**EXERCISE MATERIAL:**
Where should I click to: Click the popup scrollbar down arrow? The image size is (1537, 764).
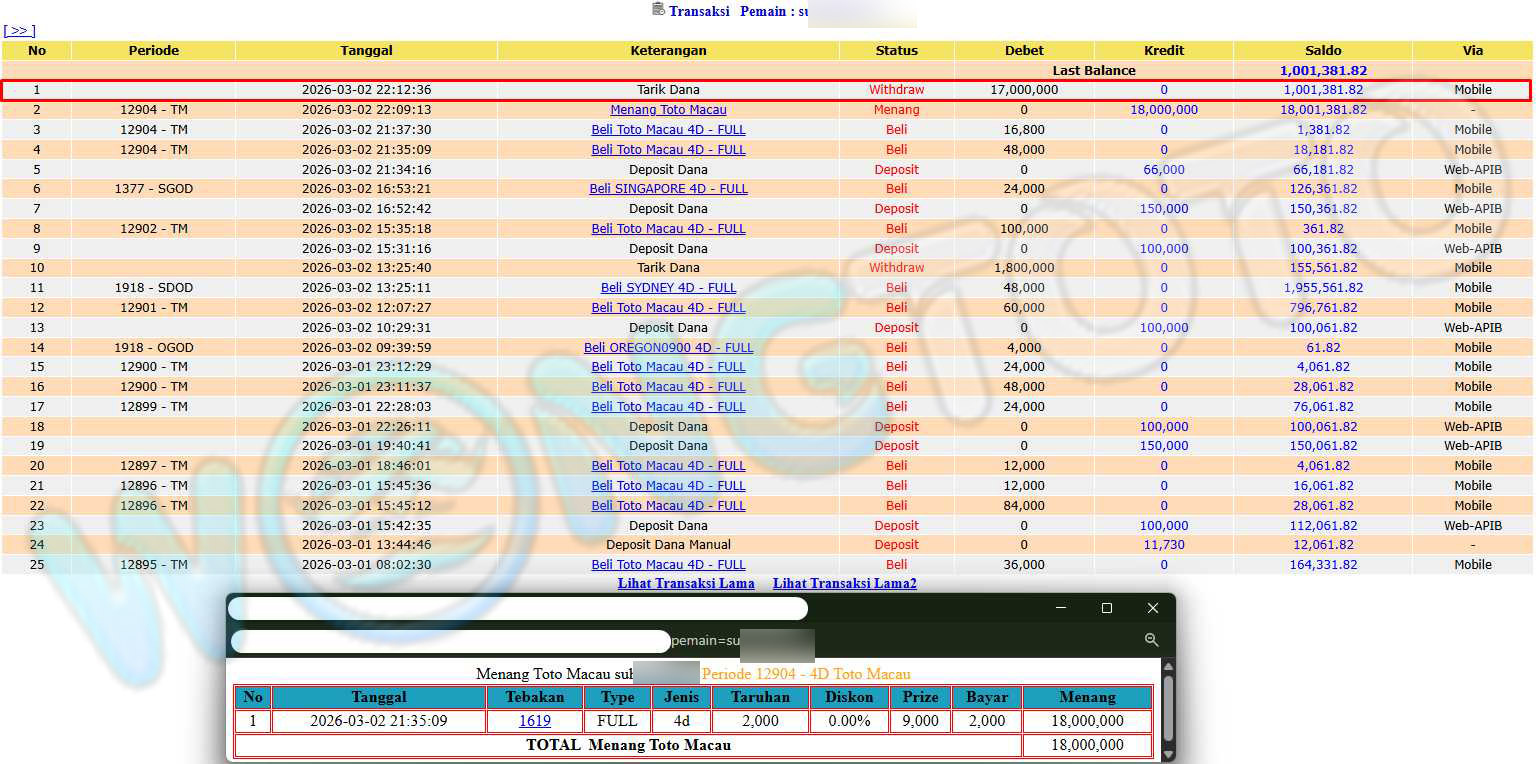tap(1167, 753)
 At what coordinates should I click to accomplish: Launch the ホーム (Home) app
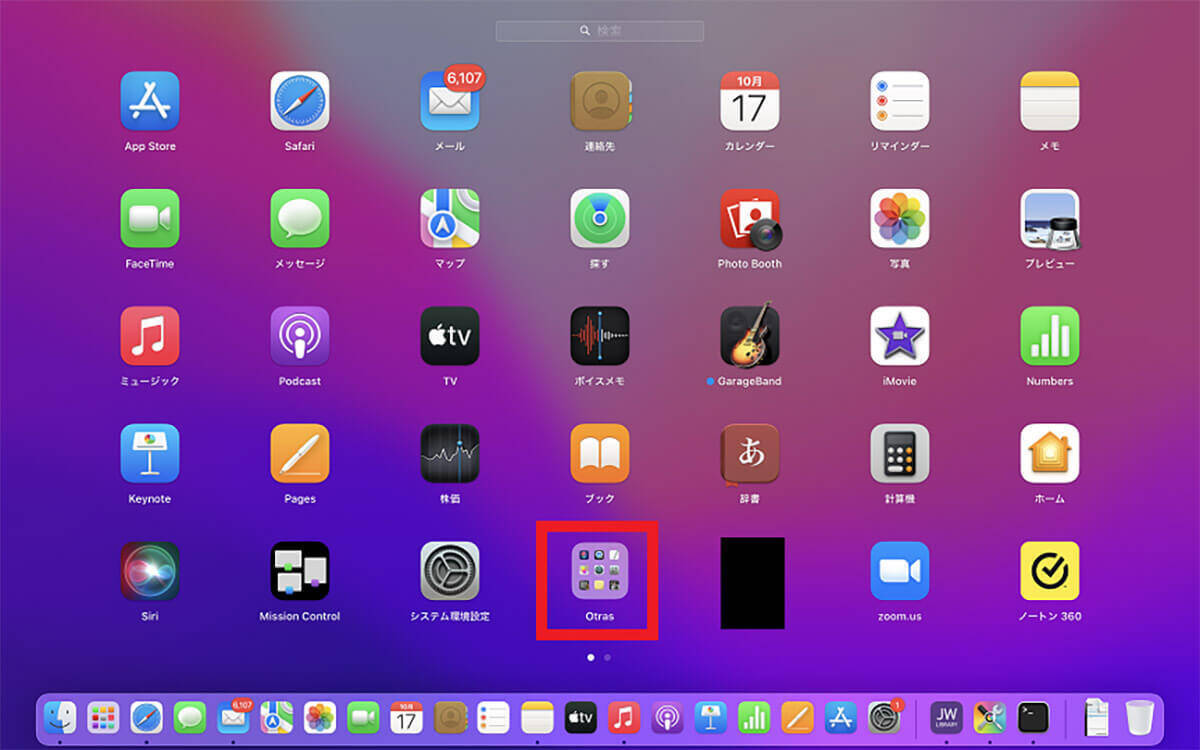click(x=1049, y=454)

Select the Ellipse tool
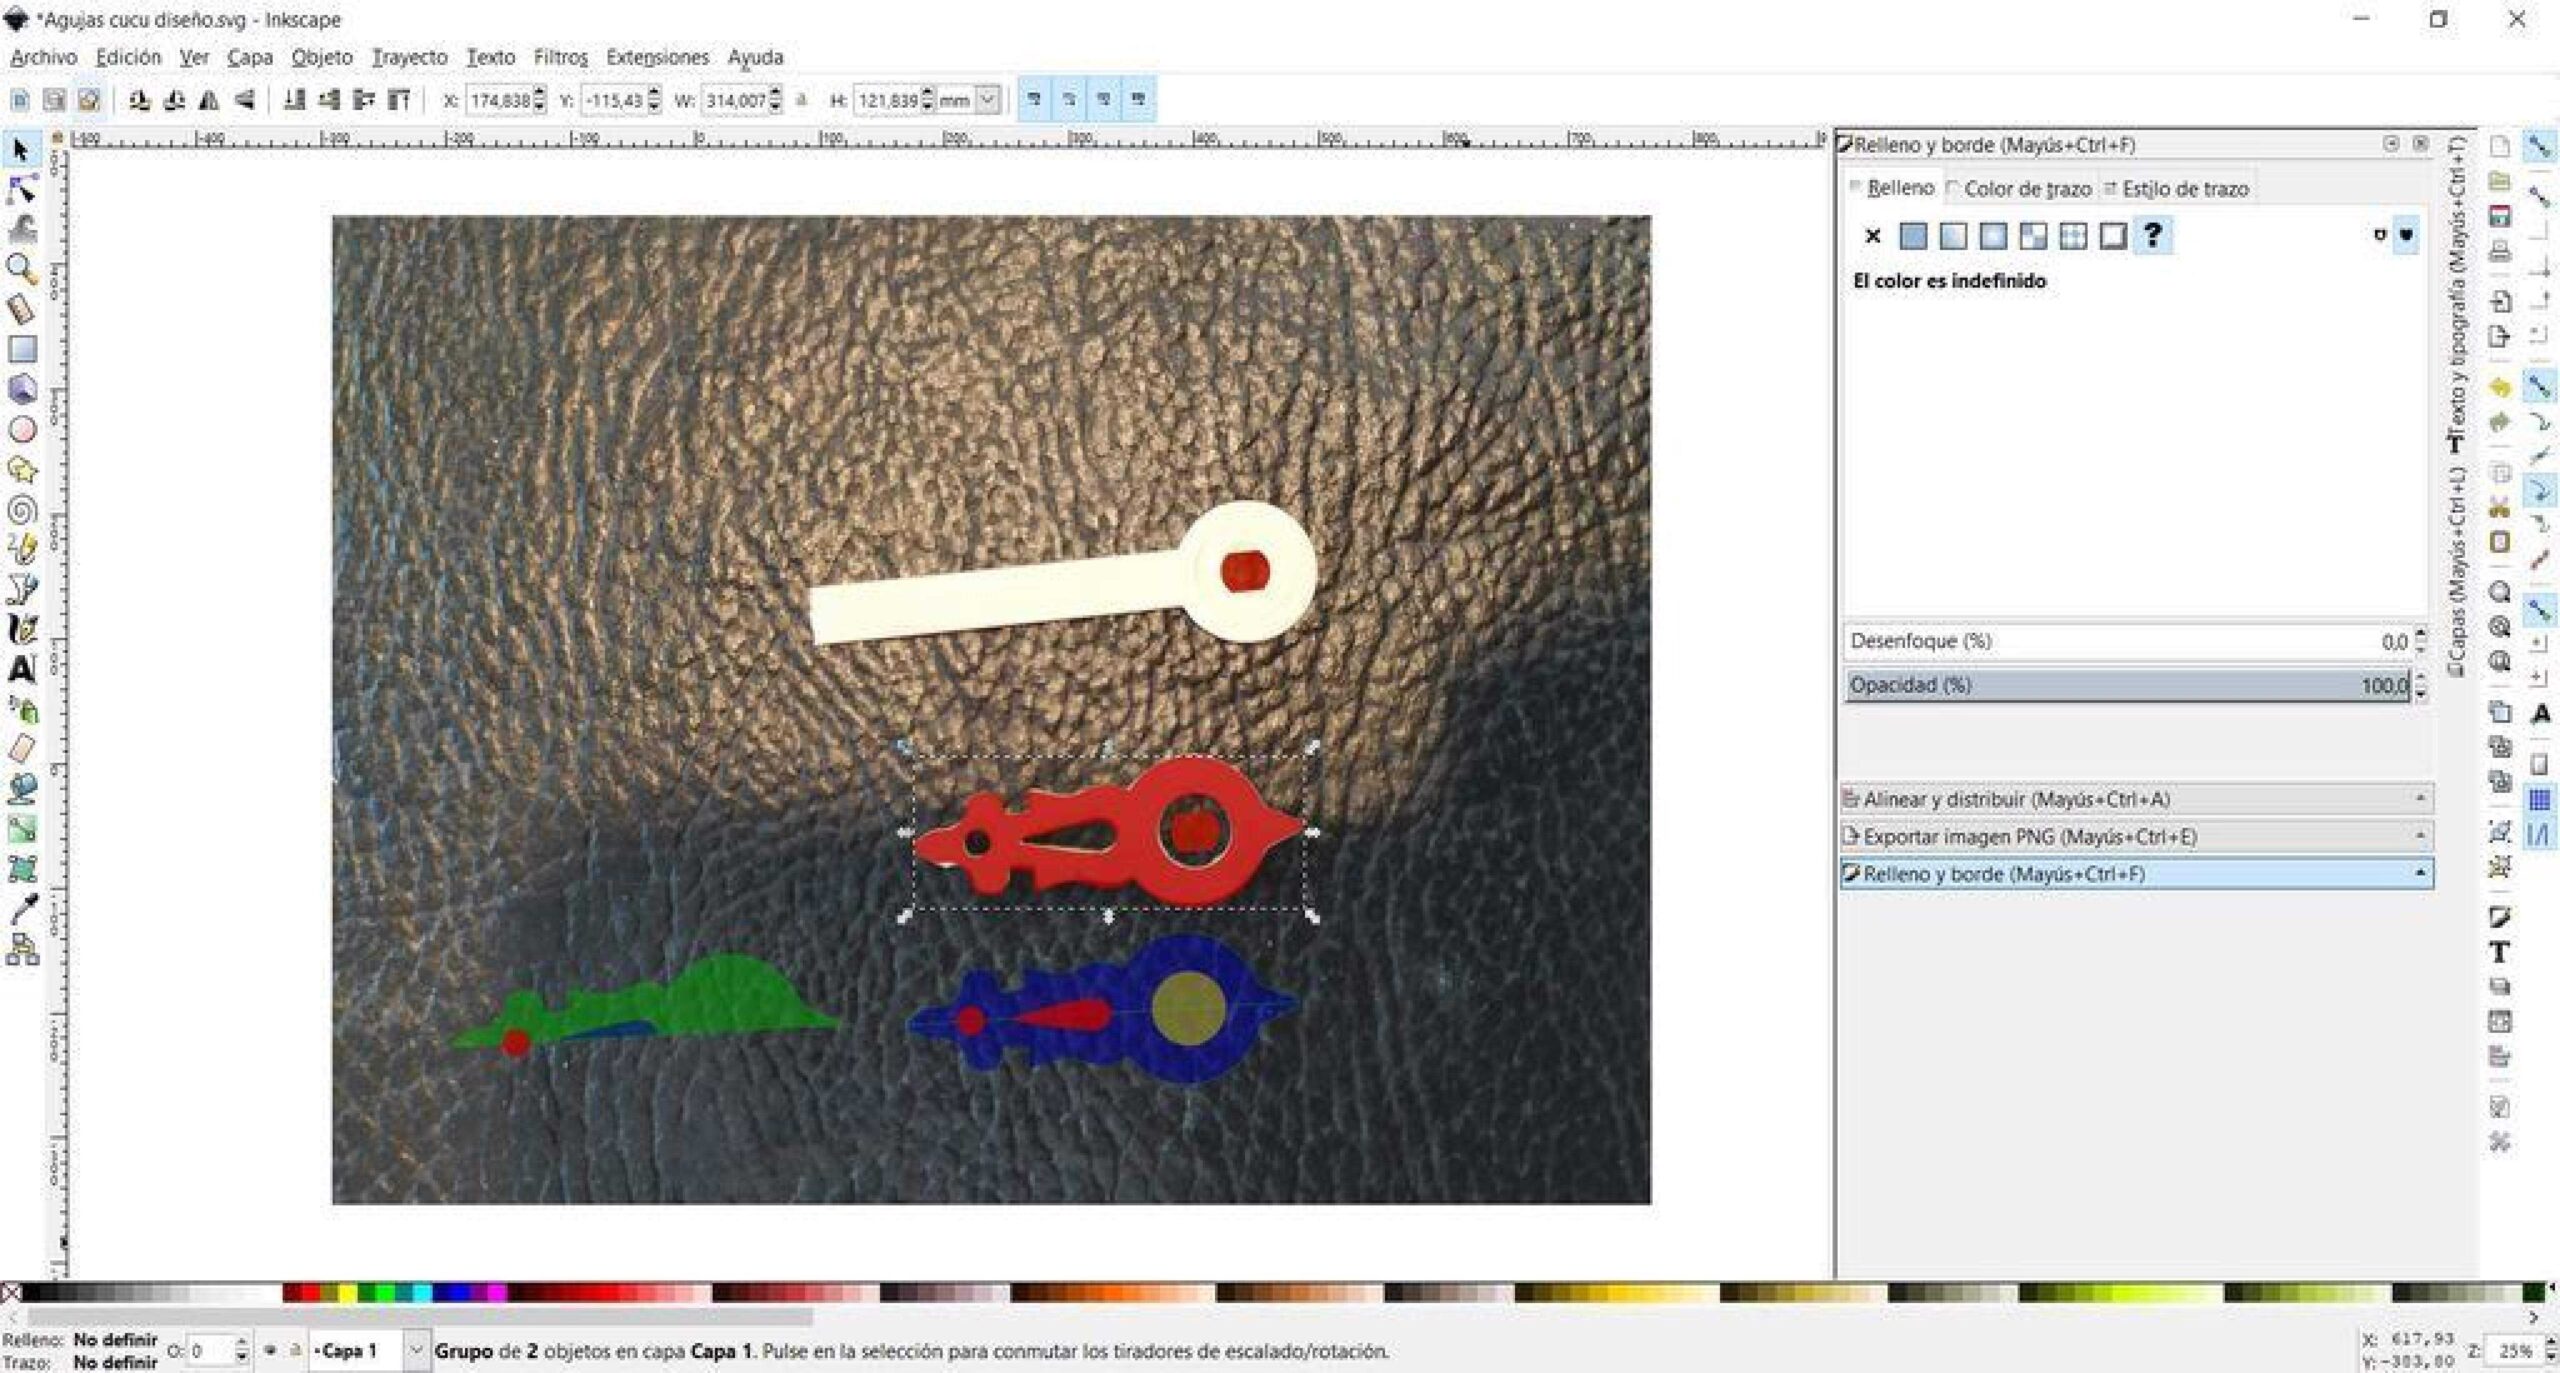[x=22, y=429]
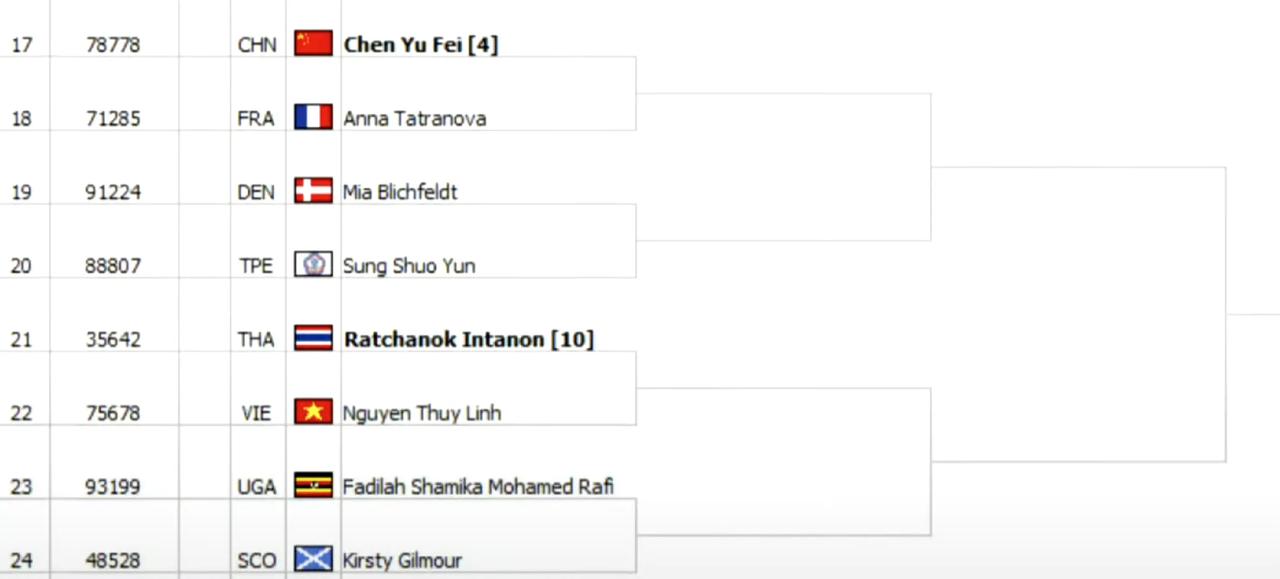
Task: Click the France flag icon
Action: (x=313, y=117)
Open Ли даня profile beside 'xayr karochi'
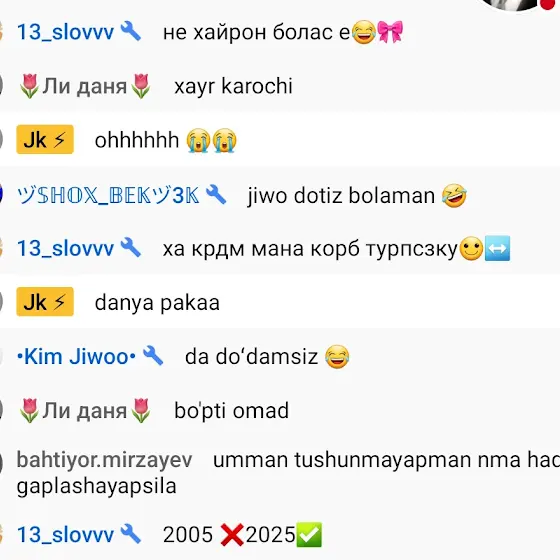The image size is (560, 560). coord(85,86)
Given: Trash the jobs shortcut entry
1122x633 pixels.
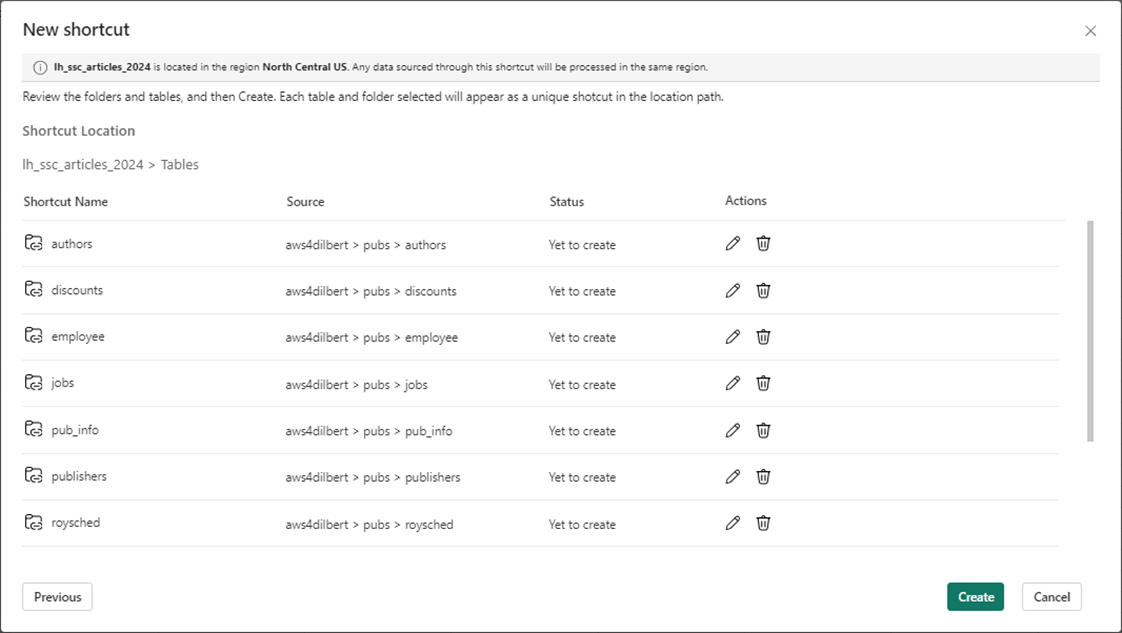Looking at the screenshot, I should (x=763, y=384).
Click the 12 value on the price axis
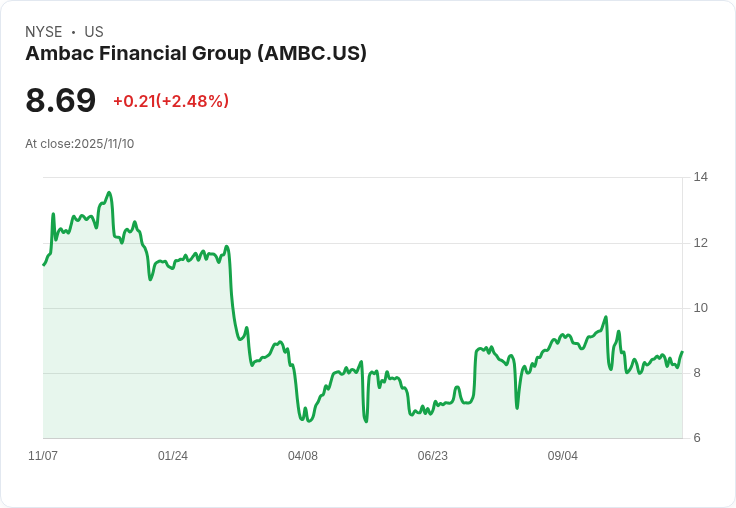The image size is (736, 508). [701, 242]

**SHORT EXERCISE:** Format every line of the material above as a Markdown table with the columns "Number" and "Text", putting each line in its own row and skipping blank lines. Leave the pictures out.

**COMPLETED TASK:**
| Number | Text |
|---|---|
| 1 | Where should I click to: Click the popup scrollbar down arrow? The image size is (1537, 764). |
| 2 | tap(1167, 753) |
| 3 |  At what coordinates should I click to accomplish: Launch the ホーム (Home) app |
| 4 | click(x=1049, y=454) |
| 5 | Select the Ellipse tool |
| 6 | [x=22, y=429] |
| 7 | Task: Click the France flag icon |
| 8 | Action: (x=313, y=117) |
| 9 | Open Ли даня profile beside 'xayr karochi' |
| 10 | The image size is (560, 560). coord(85,86) |
| 11 | Given: Trash the jobs shortcut entry |
| 12 | 1122x633 pixels. |
| 13 | Looking at the screenshot, I should (x=763, y=384). |
| 14 | Click the 12 value on the price axis |
| 15 | The image size is (736, 508). [701, 242] |